IPTV has struggled to gain traction as a popular service since its initial hype, but is now building, albeit slowly, with a number of service providers still planning to launch their services. With the incredible amount of content created by the Bollywood movie industry, and other local content developers, the potential flexibility offered by IPTV services could work well in the Indian environment, according to Jai Maroo, an industry executive interviewed by Light Reading TV (see below).



It's not all growth and success in the Indian telecom market, though. Plans to promote rural connectivity have fallen short after getting bogged down in bureaucracy, while the Department of Telecommunications 's inability to agree on terms for the 3G and BWA spectrum auctions with other government departments has delayed deployment of mobile broadband solutions, leaving operators frustrated. They are also limited by a lack of spectrum, which, despite the size of the market, is in short supply: Indian operators have received far less than the world average of around 25 MHz apiece.

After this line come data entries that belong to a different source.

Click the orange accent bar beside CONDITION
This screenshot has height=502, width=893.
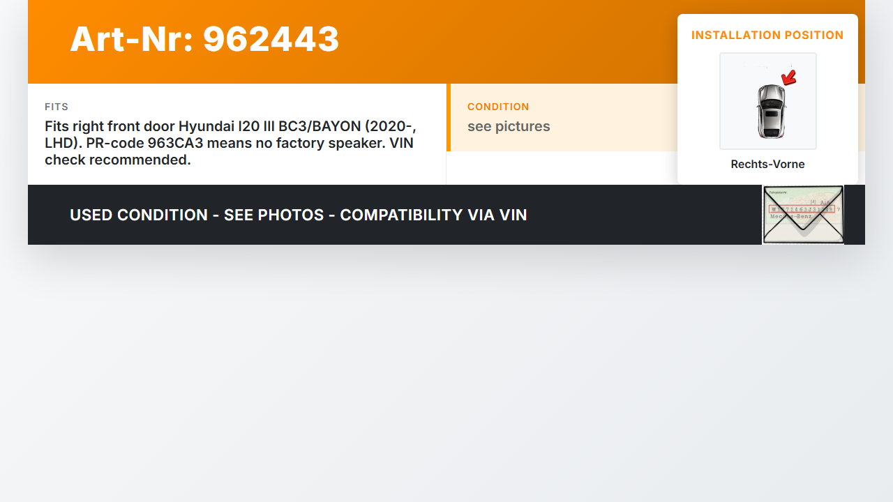coord(449,117)
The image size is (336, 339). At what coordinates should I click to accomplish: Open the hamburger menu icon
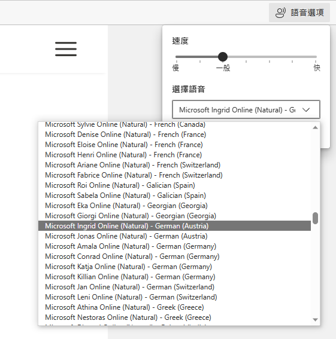point(66,49)
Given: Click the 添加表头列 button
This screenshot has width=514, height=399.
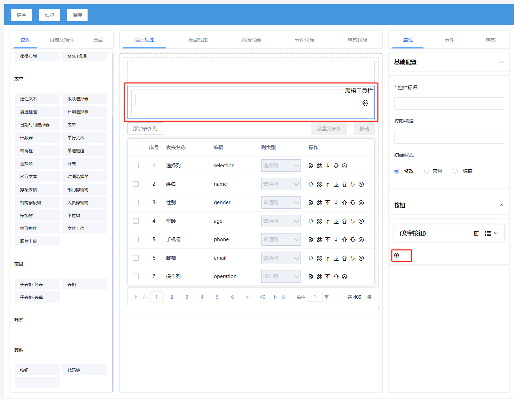Looking at the screenshot, I should click(x=145, y=129).

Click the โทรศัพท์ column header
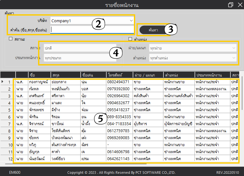pos(119,75)
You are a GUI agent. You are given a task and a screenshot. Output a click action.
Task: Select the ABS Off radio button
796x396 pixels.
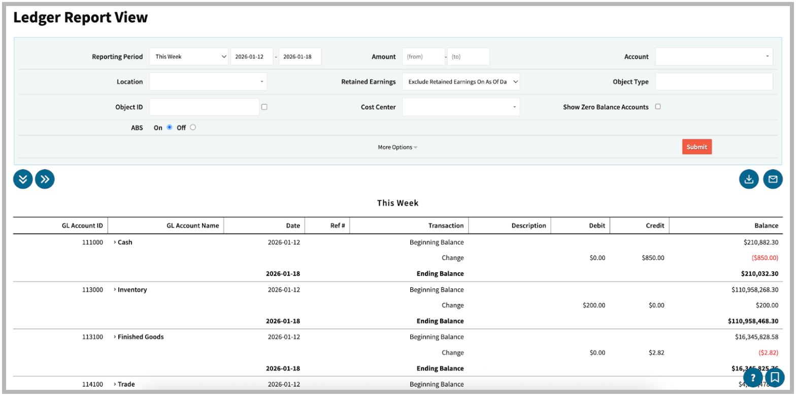tap(193, 127)
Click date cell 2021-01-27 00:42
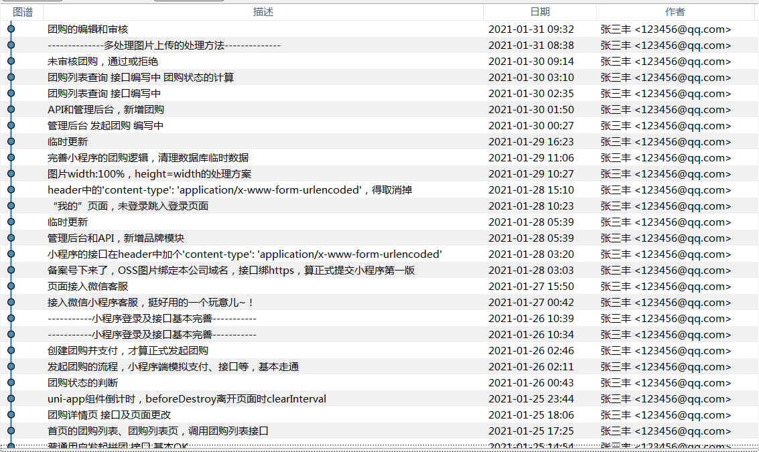Screen dimensions: 759x452 pyautogui.click(x=531, y=303)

With so many developments going on, and with so many other markets around the world relatively stagnant in terms of subscriber growth, there's never been a more important time to understand the Indian telecom sector, its service provider players, and its structure. And that's what this report provides.

As well as a visual guide to the country's service areas, known as "circles," this report provides a roll call of the fixed-line and mobile operators, an explanation of the licensing environment, an overview of the many companies involved in the provision of mobile tower sites as India embraces passive infrastructure sharing on a massive scale, and an overview of the country's approach to increasing rural teledensity.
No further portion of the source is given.